Adult varied carpet beetles are about 1/16 to 1/8 inch long, and generally oval in appearance. The back of these insects are spotted with grey-yellow, brown and white scales.

The larvae are 3/16 to ΒΌ inch long and wider at the end of the body then at the head. They are covered with a series of light and dark-brown stripes that run across the body. Carpet beetle larvae have three dense tufts of bristles at the rear end.

Order/Family
Coleoptera/Dermestidae

Scientific Name
Anthrenus Verbasci

Biology
Female carpet beetles lay about 40 eggs in a lifetime. The eggs hatch in 10 to 20 days, and the larvae develop in 222 to 323 days, remaining as pupae for 10 to 13 days. There is one generation of carpet beetles per year. The adult lives 14 to 44 days.

Behaviour
The carpet beetle larvae feed on a wide variety of foods, including carpets, woollens, skins, furs, stuffed animals, leather bindings on books, feathers, silk and plant products.
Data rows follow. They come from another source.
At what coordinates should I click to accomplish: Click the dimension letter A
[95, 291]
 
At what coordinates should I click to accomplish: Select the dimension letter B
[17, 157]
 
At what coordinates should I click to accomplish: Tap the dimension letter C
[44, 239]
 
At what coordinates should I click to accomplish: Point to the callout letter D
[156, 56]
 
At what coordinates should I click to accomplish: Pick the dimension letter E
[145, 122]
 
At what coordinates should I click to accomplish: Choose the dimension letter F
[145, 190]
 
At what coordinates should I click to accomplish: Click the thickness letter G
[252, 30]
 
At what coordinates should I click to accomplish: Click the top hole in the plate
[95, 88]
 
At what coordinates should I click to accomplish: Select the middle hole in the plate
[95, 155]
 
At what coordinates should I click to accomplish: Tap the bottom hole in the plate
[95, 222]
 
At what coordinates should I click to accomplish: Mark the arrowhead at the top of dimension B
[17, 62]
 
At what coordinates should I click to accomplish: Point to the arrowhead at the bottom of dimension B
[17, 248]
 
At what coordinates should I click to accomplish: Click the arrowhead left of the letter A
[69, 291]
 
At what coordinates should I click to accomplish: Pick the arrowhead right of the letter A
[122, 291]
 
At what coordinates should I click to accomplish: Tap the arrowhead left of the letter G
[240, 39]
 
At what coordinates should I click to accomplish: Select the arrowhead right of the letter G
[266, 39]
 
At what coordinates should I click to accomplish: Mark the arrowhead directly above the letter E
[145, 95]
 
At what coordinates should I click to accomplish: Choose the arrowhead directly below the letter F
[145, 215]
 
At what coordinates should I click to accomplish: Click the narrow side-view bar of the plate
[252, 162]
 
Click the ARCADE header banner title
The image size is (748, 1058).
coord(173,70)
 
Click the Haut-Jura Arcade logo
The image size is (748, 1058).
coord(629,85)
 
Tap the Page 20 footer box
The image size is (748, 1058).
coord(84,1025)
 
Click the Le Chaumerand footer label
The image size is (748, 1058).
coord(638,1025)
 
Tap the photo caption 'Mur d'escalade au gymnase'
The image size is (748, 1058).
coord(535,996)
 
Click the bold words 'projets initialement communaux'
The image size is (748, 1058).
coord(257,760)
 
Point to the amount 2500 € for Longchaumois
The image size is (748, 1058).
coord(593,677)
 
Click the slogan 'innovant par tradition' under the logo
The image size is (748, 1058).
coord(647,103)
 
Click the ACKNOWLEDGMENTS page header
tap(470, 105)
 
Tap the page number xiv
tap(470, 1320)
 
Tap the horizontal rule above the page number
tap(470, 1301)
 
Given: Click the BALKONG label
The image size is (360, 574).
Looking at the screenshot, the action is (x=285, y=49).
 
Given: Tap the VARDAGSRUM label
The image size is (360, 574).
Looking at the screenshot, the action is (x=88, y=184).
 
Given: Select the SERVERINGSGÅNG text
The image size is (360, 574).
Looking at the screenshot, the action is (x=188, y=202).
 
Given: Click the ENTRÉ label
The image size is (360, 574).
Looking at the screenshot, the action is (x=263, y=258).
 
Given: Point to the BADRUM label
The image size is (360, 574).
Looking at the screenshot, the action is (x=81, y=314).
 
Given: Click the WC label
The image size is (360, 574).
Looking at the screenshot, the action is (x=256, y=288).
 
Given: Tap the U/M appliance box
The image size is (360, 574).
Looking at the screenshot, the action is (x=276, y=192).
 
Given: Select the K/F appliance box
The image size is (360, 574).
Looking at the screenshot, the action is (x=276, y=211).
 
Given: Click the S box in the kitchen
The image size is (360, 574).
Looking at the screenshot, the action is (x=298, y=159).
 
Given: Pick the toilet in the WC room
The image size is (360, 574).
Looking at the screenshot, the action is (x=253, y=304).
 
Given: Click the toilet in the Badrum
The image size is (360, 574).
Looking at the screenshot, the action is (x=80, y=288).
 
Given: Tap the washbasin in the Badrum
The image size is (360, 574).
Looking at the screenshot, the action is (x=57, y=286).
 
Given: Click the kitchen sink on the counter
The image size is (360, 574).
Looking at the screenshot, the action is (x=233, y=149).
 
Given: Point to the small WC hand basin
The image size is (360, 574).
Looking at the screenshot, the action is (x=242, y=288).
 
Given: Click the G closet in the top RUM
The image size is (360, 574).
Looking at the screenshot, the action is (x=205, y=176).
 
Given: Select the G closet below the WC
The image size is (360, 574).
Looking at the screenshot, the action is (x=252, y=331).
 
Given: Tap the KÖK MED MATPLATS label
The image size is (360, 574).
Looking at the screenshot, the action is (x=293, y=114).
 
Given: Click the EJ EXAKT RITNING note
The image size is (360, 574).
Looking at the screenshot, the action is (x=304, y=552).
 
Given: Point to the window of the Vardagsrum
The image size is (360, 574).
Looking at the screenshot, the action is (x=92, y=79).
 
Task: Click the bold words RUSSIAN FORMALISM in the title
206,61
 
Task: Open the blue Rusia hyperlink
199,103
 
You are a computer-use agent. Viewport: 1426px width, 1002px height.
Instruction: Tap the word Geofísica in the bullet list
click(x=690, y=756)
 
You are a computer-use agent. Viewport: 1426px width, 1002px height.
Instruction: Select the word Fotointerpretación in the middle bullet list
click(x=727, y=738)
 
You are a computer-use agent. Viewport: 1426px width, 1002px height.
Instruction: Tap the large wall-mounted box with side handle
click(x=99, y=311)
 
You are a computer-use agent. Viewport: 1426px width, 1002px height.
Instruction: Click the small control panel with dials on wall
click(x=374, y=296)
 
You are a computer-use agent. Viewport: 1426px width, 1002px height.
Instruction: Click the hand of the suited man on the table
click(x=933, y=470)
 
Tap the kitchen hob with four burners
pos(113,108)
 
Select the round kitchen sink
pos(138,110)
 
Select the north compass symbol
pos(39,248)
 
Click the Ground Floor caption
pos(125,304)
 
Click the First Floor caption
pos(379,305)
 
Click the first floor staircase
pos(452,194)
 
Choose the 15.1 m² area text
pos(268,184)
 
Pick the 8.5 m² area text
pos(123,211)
Adults feed on pollen, are good fliers, and enter homes through open doors and windows.

Control
The initial step in carpet beetle control is the correct identification of the pest, followed by a thorough investigation to identify and eliminate the sources of the infestation. Infested food should be discarded, and carpets, rugs, and clothing should be bushed or cleaned. Application of a residual insecticide in cracks, crevices and the immediate areas around the infestation may be necessary.